自治体職員の読書ノート

読むために書くのか、書くために読むのか。

【122冊目】佐藤正午「Y」

Y

Y

タイトルの「Y」は、Y字路のY、分岐点のYである。その分岐点とは、時間の分岐点。本書は、過去に戻ることのできた男と、それにかかわりをもった男の、「異なる時間の流れ」にあるふたつのパラレルワールドの話である。ある列車事故(描写がなまなましく、例の福知山線の事故を思い出してしまうが、本書はそれより前に書かれている)によって人生の暗転した男が、ふとしたことから時間を遡行できるようになり、事故の時点に戻って「やり直し」を試みるというのが、いわば大筋となる。

本書の主眼は、タイムトリップによって、過去のある時点を境に二通りの時間軸で人生を送った人々の面白さである。
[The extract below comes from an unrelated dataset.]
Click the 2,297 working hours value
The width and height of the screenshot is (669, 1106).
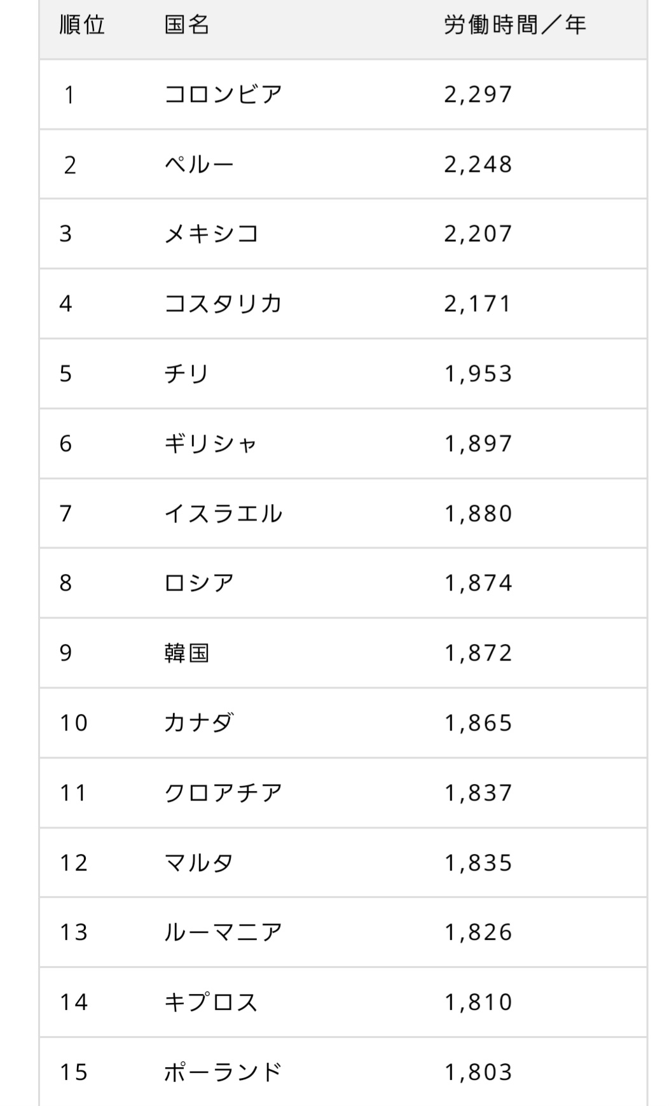click(x=478, y=95)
「過去を変える」ことによるタイムパラドックスは、もともと面白いネタが作りやすいところなのだが、本書の良さはそれに頼り切るのではなく、タイムパラドックスを背景に人間ドラマを作り上げた筋立てのうまさだと思う。前半は、主人公のいる「現実の社会」と、過去に戻ることのできる男が自分の経験を書き残したフロッピーディスクの、いわば「もうひとつの現実の社会」が二重進行していく。SFチックで、なかなかスリリングなストーリーである。それが次第に融合し、「書かれていない部分」が姿を現す後半はミステリー小説的な色合いが強く、最後まで一気に読ませる。
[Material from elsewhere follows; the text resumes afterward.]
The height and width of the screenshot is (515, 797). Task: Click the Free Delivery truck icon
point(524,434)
難を言えば、会話が特にそうなのだが、どうもぎこちなく技巧的な感じがする。気取ったセリフも多く、個人的にはけっこう鼻についた。はっきりいって描写や会話の上手い小説とは思えない。しかし、それにもかかわらず最後まで読み通させるストーリーテリングの「勢い」があり、しっかりした構成力があるのが良いところだと思う。